The other mistake is to make too much of the supposed “endogeneity” of currency.  Nick Rowe has done some excellent posts on this, but I’ll try to briefly summarize:

Let’s suppose that back in 1964 Milton Friedman’s evil twin Myron Friedman tried to convince the Fed to inflate, as a way of lowering unemployment–so that LBJ could get re-elected in 1968.  He told the Fed to print money like crazy.  But Fed officials scratched their heads:

How do we do that?  The base is mostly endogenous. If we try to conduct monetary policy via control of the base then rates will go haywire.

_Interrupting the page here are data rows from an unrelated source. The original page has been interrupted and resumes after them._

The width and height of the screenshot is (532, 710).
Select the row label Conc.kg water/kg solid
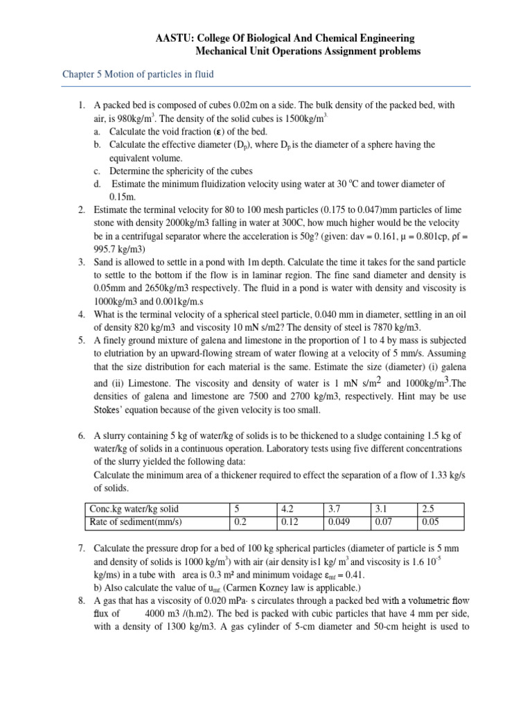(x=134, y=508)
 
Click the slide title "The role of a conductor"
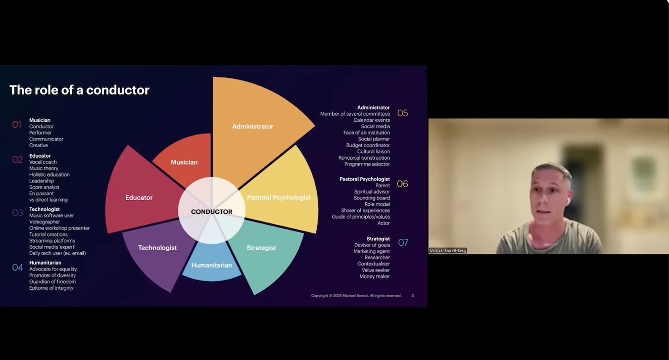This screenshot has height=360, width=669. (79, 90)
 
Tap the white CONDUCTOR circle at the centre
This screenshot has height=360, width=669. (212, 212)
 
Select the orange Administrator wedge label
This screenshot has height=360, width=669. (253, 126)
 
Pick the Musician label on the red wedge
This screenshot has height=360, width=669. (184, 162)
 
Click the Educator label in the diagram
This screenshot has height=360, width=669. (139, 198)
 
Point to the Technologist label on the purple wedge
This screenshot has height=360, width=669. (157, 248)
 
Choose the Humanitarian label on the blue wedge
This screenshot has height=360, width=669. (212, 265)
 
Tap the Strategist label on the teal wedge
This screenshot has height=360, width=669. (261, 248)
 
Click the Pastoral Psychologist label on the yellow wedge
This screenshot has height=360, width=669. (279, 198)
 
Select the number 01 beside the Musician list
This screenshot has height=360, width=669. (17, 124)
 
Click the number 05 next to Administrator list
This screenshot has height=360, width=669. (402, 113)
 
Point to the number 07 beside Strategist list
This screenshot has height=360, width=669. (403, 243)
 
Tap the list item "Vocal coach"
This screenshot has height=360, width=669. (43, 162)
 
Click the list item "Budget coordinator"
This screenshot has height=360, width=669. (368, 145)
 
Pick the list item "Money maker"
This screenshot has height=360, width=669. (374, 277)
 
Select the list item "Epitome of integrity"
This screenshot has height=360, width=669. (52, 288)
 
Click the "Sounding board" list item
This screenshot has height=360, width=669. (372, 198)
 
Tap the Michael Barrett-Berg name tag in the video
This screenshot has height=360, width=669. (448, 250)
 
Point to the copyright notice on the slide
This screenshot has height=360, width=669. (356, 296)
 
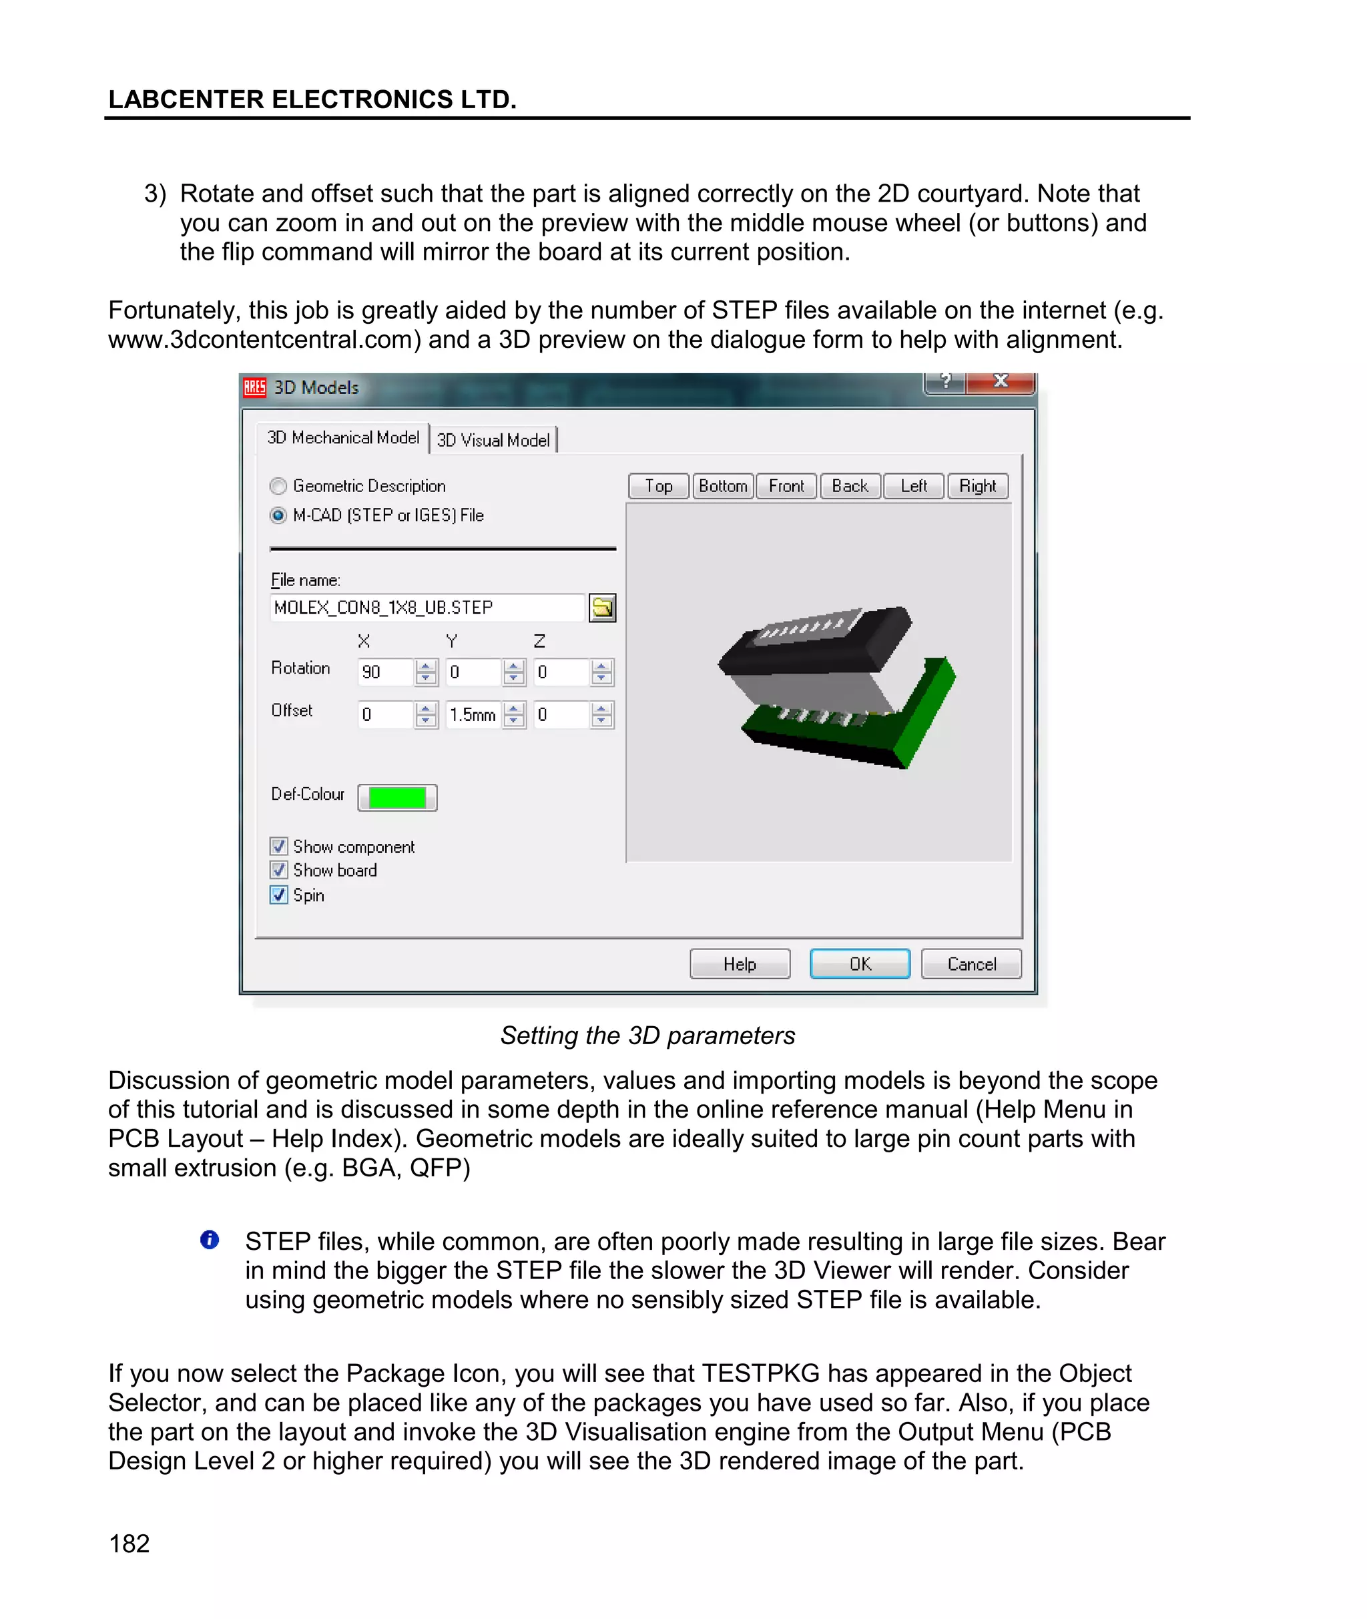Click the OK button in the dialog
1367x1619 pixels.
860,963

Myron Friedman responded as follows:

Under interest rate targeting the base is endogenous in the ultra-short run, but exogenous in the medium and long run—which matters for inflation.  Thus you need to adjust interest rates to a level where holding them at that level will require the Fed to increase the base at a faster and faster rate.  For the moment, that might involve a slight rate cut.  But over time the Wicksellian equilibrium rate will rise and you’ll actually be able to raise rates HIGHER than they would be under a tight money policy.  The key is to keep watching that monetary base.  Make sure your fed funds target is always set at a level where the Fed is forced to inject more and more base money into the economy.  That level of base money will equilibrate the feds fund market in the very short run, but will disequilibrate the broader macroeconomy.  It will be more currency than the public wants to hold at the current price level, and thus prices will have to rise.

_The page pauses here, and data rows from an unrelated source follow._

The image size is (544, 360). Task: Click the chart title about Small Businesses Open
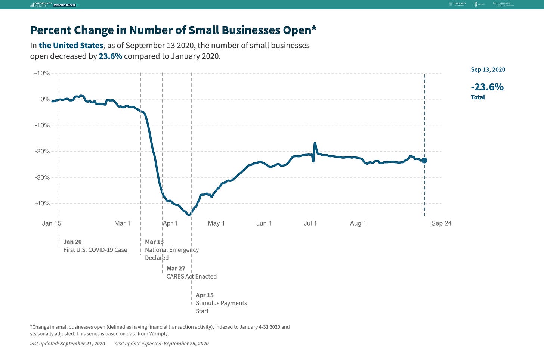click(x=173, y=30)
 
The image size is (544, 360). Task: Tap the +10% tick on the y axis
click(x=41, y=73)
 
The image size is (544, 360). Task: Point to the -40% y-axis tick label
click(x=42, y=204)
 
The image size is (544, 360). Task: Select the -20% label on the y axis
click(x=42, y=151)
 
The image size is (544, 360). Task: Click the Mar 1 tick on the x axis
click(x=122, y=223)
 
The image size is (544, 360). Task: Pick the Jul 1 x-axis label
click(x=310, y=223)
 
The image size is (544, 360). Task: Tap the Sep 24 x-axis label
click(x=441, y=223)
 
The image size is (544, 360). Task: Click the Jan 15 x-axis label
click(x=52, y=223)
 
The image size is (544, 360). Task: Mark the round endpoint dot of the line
click(x=424, y=161)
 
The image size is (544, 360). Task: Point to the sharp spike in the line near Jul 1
click(x=315, y=143)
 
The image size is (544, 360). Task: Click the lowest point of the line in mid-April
click(x=189, y=214)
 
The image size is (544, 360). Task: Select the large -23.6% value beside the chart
click(x=487, y=87)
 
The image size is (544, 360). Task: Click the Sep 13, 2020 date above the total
click(x=488, y=69)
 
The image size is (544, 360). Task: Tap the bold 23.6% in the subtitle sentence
click(x=110, y=56)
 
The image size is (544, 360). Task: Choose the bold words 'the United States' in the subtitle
click(x=71, y=46)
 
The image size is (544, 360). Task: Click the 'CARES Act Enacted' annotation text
click(x=192, y=276)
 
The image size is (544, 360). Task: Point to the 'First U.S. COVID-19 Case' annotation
click(x=95, y=250)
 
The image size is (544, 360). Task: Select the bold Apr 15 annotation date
click(x=205, y=295)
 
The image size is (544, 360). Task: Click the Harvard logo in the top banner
click(x=457, y=4)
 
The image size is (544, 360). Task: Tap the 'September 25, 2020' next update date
click(x=186, y=344)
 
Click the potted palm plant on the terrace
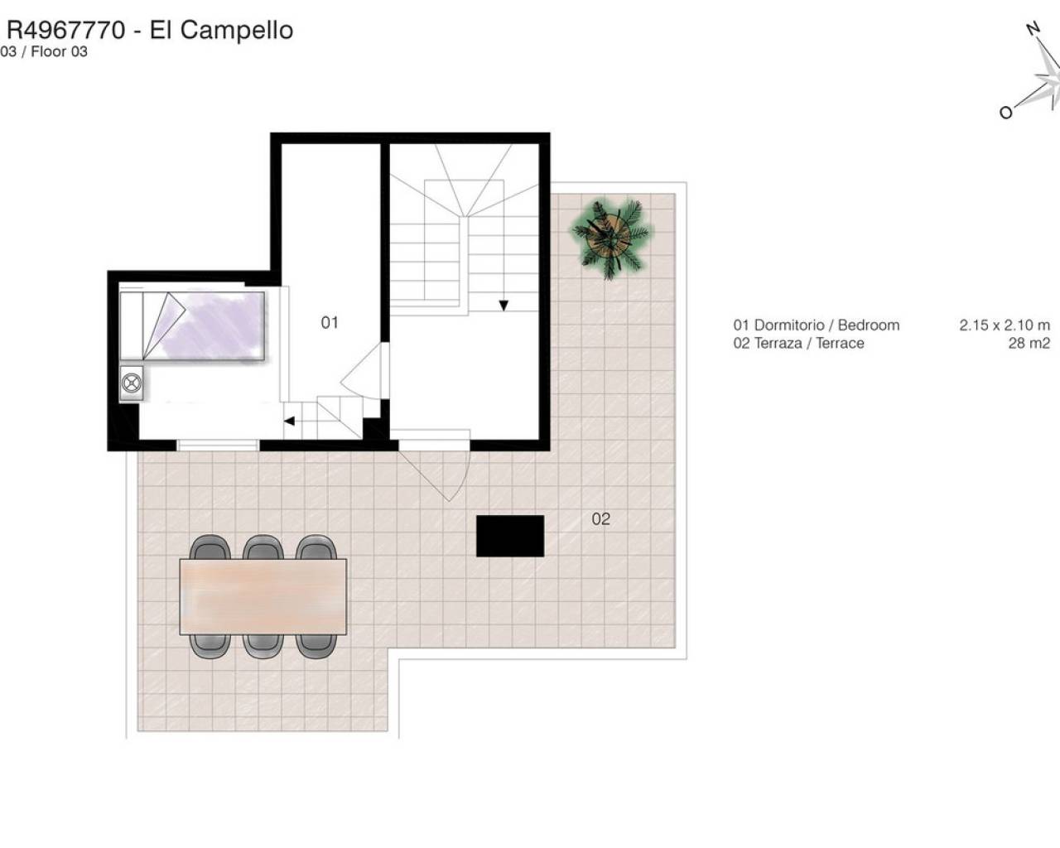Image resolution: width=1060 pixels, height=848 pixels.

And here’s the beauty of my plan.  NO ONE WILL BLAME YOU! Remember, it’s December 1964, and “we’re all Keynesians now” (except Milton and I).  So after a tiny drop in interest rates, my plan will call for steadily higher interest rates over the next 17 years.  It will look like tight money. Those stupid Keynesians will never figure out what hit them. They’ll raise incomes taxes in the vain hope that this will stop inflation. But it won’t. Then they’ll try price controls—and just create shortages. Eventually they’ll get around to much higher nominal interest rates, but even that won’t be enough, as they’ll have forgotten about the Fisher effect.

I suppose it won’t work forever, eventually Milton will convince the profession, and a monetarist will be put in charge of the Fed and start reducing the money supply growth rate.  But by then it will be too late.  LBJ will have been re-elected in 1968.

Of course LBJ lost, but not because of the economy (which was in pretty good shape in 1968), but rather because of Vietnam and crime and race riots.

Unfortunately it is no longer July 2008.  We have gone back to the Stone Age. We are back to the Fed policy of the late 1930s, where most of the base is reserves, and nominal rates are near zero because monetary policy has been way too tight since July 2008.  I wish the Fed would go back to a “modern” monetary regime, one where the base was 99% currency.

PS.  I stole the evil twin idea from Steve Waldman.

PPS.  I never called the Keynesians “stupid.”  Myron did.